Centrist Democratic groups like the Blue Dog Coalition, Problem Solvers Caucus and New Democrat Coalition are expanding their ranks after the victories of many Democrats in competitive districts that had been held by Republicans. Many of them prefer to focus on modest proposals that can pass the GOP-led Senate and win Trump’s signature.

"As we work out specifics on these issues there will be debate and disagreement, but that’s part of the legislative process," said Representative Derek Kilmer of Washington, who will chair the centrist New Democrat group. "There’s an opportunity at the end of these two years to stand in front of the American people and say ‘here’s what we’re doing to try to make your lives better,’" he said. "Being able to, two years from now, demonstrate to the American people how we made their lives better, I think, should be the test of us."

Seeking Victories

Incoming Ways & Means Chair Richard Neal of Massachusetts said there’ll be room to talk about issues like the 2017 tax overhaul that Democrats campaigned against, but he said the "emphasis that we need to embrace, clearly, is governance, and I think getting off with some victories, hopefully bipartisan ones that are good for the country."

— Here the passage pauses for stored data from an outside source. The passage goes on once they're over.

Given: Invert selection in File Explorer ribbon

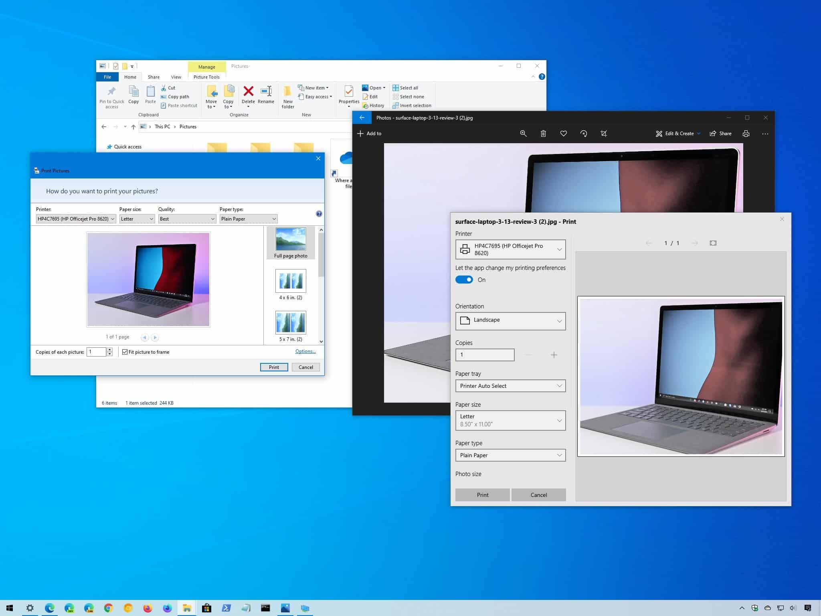Looking at the screenshot, I should pyautogui.click(x=412, y=105).
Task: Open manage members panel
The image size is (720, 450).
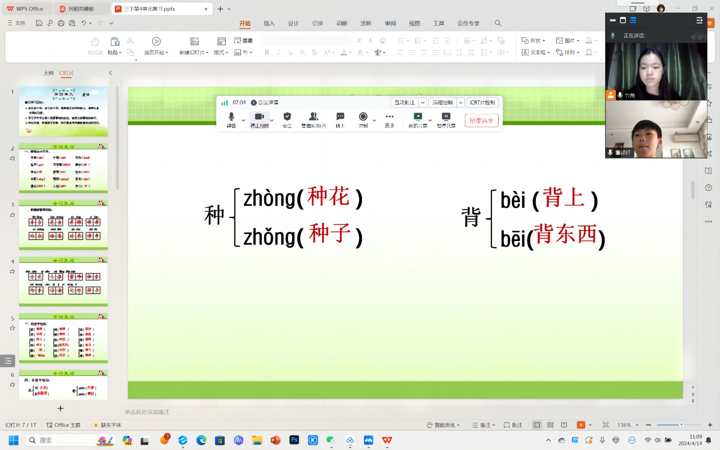Action: [x=313, y=120]
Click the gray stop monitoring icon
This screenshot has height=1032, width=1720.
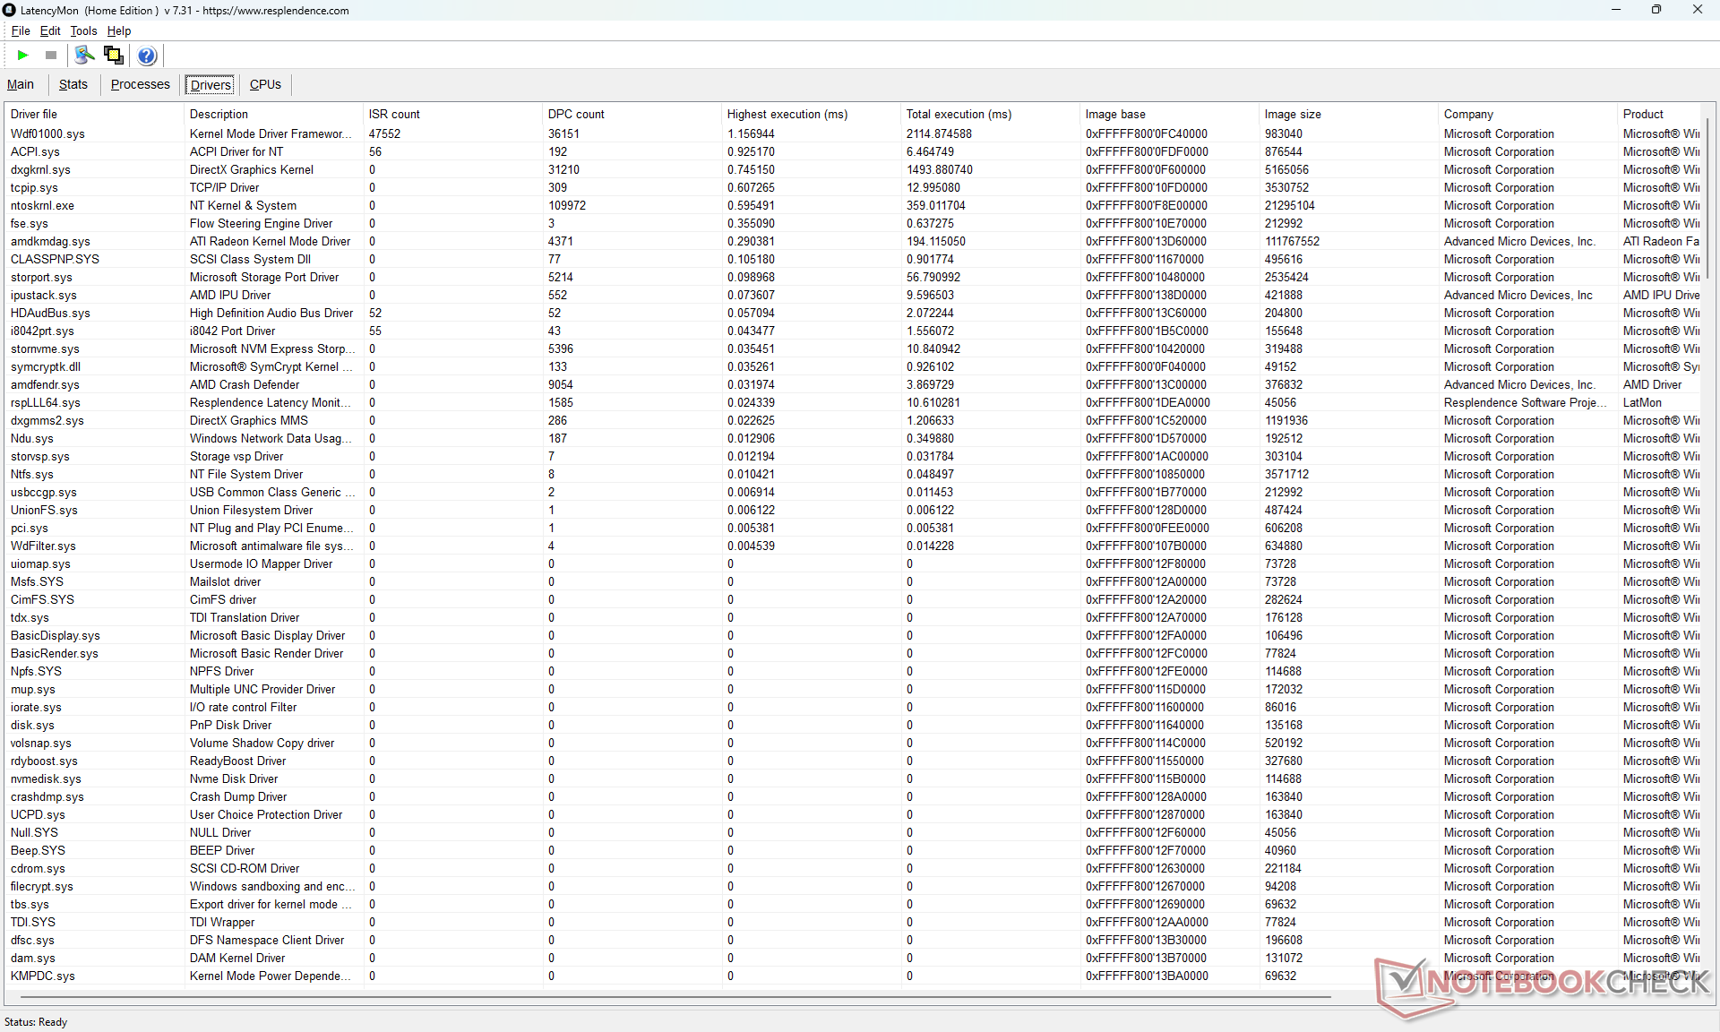[51, 56]
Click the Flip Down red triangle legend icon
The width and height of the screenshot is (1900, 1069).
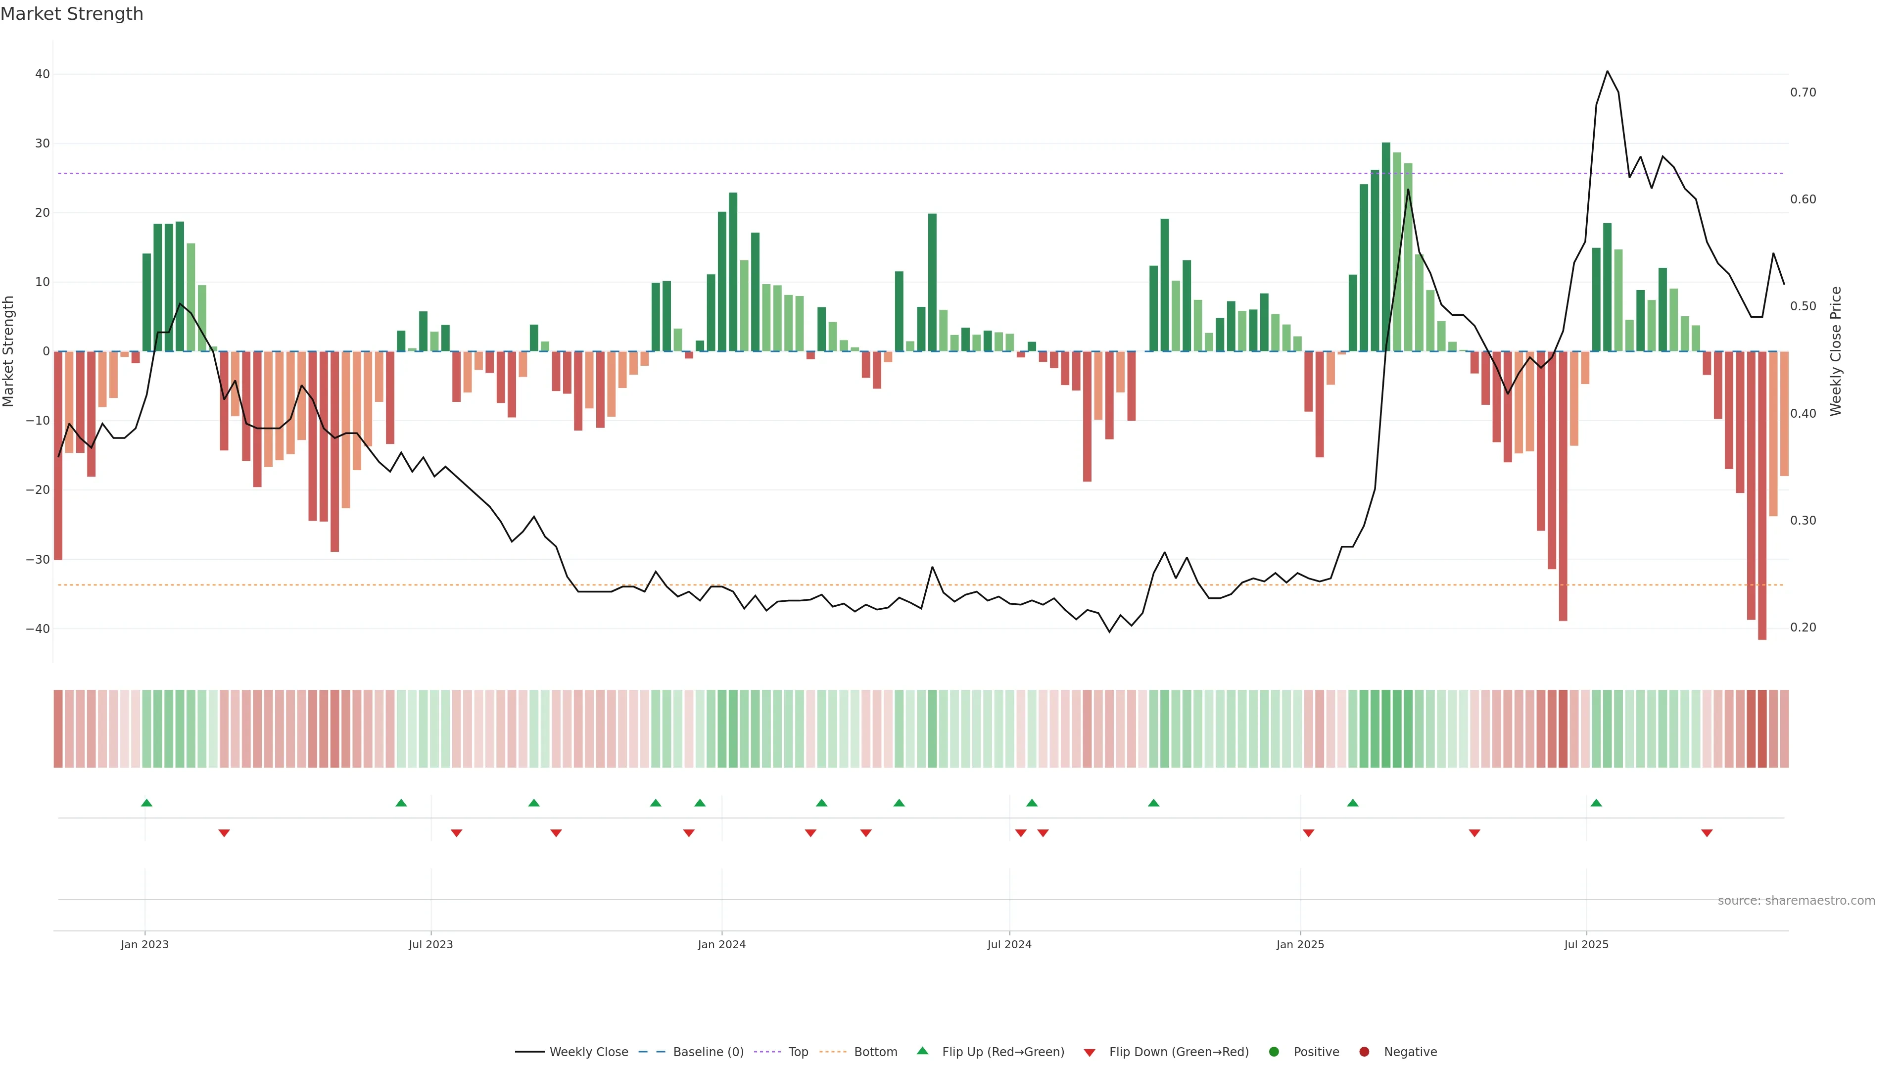pyautogui.click(x=1089, y=1053)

Meanwhile, more than a half-dozen Democratic senators and some House members are weighing a run for president in 2020, which could influence the actions party leaders take.

All told, it’s a recipe for tension, as the left flank sees the next two years as an opportunity to paint a bold vision in anticipation of ascending to power in 2021.

"It makes no sense to compromise with the party of Donald Trump and offer piecemeal solutions that simply manage decline rather than create prosperity for all, not just those on top," said Waleed Shahid, an activist with Justice Democrats, a group with close ties to Ocasio-Cortez. "As very little is going to get past the GOP-held Senate, the Democrats can help rally the public around the Green New Deal, Medicare For All, free college, and ending mass incarceration and deportation."